The polymer can be biodegradable. Exemplary biodegradable polymers
include poly(lactides), poly(glycolide) copolymers of lactides and
glycolide, polyanhydrides, poly(hydroxyethyl methacylate),
poly(imino carbonates), poly(N-acylhydroxyproline)esters,
poly(N-palmitoyl hydroxyproline) esters, ethylene-vinyl acetate
copolymers, poly(orthoesters), poly(caprolactones), and
poly(phosphazenes). For biodegradable polymers, contamination from
the media itself advantageously can metabolize in vivo into
biologically acceptable products that can be eliminated from the
body. The polymeric resin can have a density from about 0.8 to
about 3.0 g/cm.sup.3.
[0133] The grinding media preferably ranges in size from about 0.01
to about 3 mm. For fine grinding, the grinding media is preferably
from about 0.02 to about 2 mm, and more preferably from about 0.03
to about 1 mm in size.
[0134] In one embodiment of the invention, the posaconazole
particles are made continuously. Such a method comprises
continuously introducing posaconazole into a milling chamber,
contacting the posaconazole with grinding media while in the
chamber to reduce the posaconazole particle size, and continuously
removing the nanoparticulate posaconazole from the milling
chamber.
[0135] The grinding media can be separated from the milled
nanoparticulate posaconazole using conventional separation
techniques, in a secondary process such as by simple filtration,
sieving through a mesh filter or screen, and the like. Other
separation techniques such as centrifugation may also be employed.
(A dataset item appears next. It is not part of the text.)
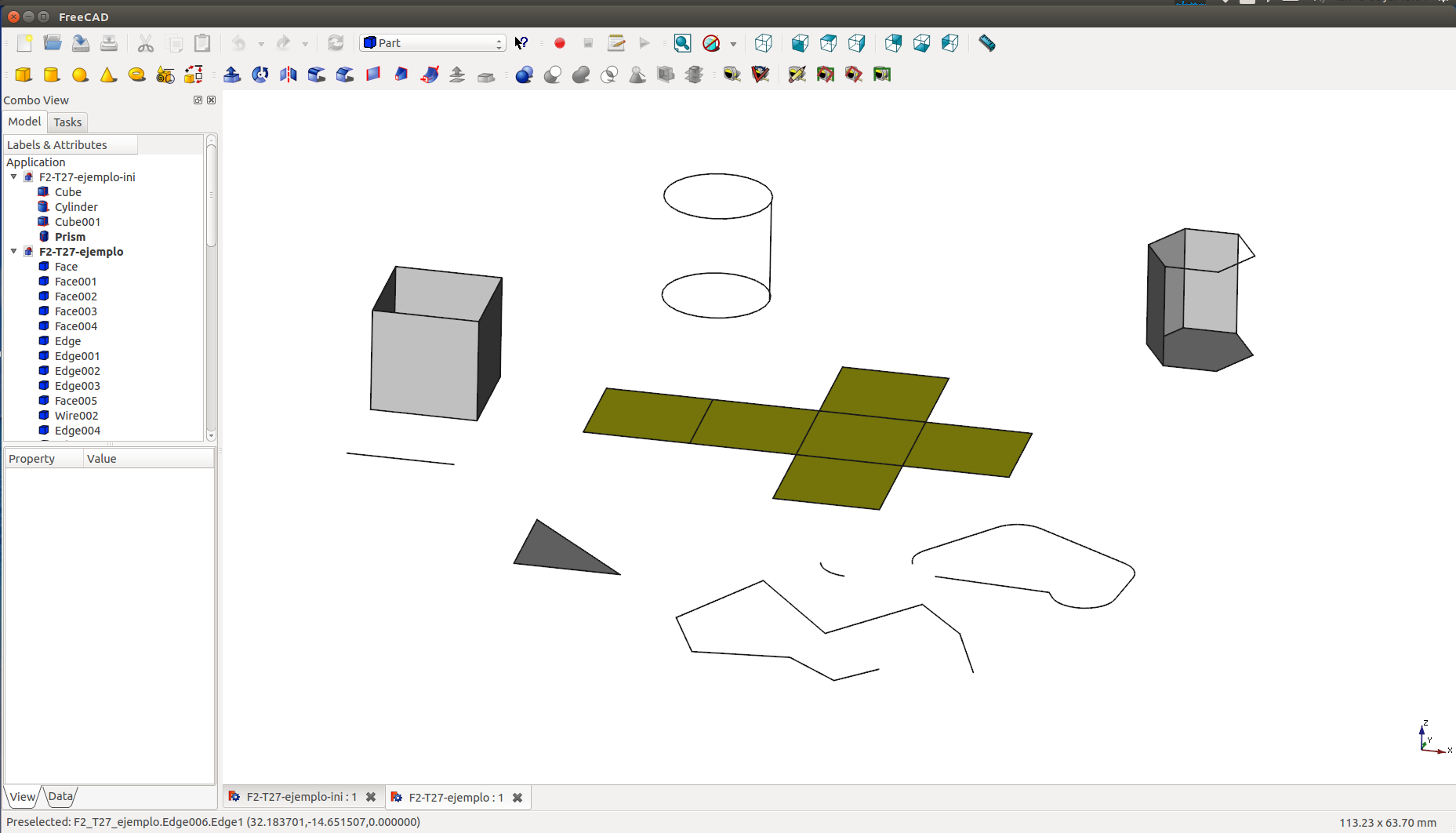Image resolution: width=1456 pixels, height=833 pixels.
Task: Run the Boolean operation tool
Action: [525, 75]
Alternatively, a screen can be utilized during the milling process
to remove the grinding media following completion of particle size
reduction. [0136] 2. Precipitation to Obtain Nanoparticulate
Posaconazole Compositions
[0137] Another method of forming the desired nanoparticulate
posaconazole, or a salt or derivative thereof, composition is by
microprecipitation. This is a method of preparing stable
dispersions of poorly soluble active agents in the presence of one
or more surface stabilizers and one or more colloid stability
enhancing surface active agents free of any trace toxic solvents or
solubilized heavy metal impurities. Such a method comprises, for
example: (1) dissolving the posaconazole in a suitable solvent; (2)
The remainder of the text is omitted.